Given data:
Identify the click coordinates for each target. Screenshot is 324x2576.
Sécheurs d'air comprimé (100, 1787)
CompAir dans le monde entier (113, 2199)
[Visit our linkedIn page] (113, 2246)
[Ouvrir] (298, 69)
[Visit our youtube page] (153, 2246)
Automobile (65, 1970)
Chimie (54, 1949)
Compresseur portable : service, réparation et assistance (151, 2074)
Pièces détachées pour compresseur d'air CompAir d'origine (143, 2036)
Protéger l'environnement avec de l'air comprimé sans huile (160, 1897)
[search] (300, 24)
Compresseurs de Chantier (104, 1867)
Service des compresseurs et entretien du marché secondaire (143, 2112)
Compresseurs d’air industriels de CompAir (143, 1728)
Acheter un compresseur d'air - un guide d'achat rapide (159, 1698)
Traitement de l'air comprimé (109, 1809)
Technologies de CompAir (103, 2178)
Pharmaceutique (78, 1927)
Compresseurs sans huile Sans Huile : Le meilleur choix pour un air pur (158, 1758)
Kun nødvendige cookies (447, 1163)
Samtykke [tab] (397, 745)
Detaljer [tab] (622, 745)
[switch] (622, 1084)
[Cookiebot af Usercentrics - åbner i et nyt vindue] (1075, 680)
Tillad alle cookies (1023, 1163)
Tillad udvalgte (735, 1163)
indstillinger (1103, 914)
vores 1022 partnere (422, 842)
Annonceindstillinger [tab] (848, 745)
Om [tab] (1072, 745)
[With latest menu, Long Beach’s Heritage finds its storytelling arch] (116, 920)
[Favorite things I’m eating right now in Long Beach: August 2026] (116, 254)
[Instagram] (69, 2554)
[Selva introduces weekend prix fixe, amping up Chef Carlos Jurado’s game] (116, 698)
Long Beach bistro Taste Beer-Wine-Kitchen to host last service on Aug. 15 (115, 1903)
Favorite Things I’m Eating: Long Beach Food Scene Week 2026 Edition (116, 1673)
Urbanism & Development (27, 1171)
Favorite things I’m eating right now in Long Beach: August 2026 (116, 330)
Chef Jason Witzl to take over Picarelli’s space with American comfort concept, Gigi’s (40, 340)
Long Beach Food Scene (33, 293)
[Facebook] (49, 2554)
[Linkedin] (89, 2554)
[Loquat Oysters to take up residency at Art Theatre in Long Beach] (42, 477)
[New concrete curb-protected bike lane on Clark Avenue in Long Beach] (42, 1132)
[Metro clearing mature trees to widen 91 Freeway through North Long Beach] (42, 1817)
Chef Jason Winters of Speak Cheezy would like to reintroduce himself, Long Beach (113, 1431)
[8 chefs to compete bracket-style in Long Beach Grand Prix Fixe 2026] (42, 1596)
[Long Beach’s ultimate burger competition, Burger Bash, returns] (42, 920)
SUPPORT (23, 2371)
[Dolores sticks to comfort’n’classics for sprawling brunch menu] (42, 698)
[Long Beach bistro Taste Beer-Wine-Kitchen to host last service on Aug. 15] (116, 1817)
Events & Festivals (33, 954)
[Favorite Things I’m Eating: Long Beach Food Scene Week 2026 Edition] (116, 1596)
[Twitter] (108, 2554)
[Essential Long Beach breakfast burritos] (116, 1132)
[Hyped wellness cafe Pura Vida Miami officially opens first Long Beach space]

Task goal:
Restate word for word the lines above, beginning with the one that contains "[Essential Long Beach" and ending with the last line.

Written answer:
[Essential Long Beach breakfast burritos] (116, 1132)
[Hyped wellness cafe Pura Vida Miami officially opens first Long Beach space]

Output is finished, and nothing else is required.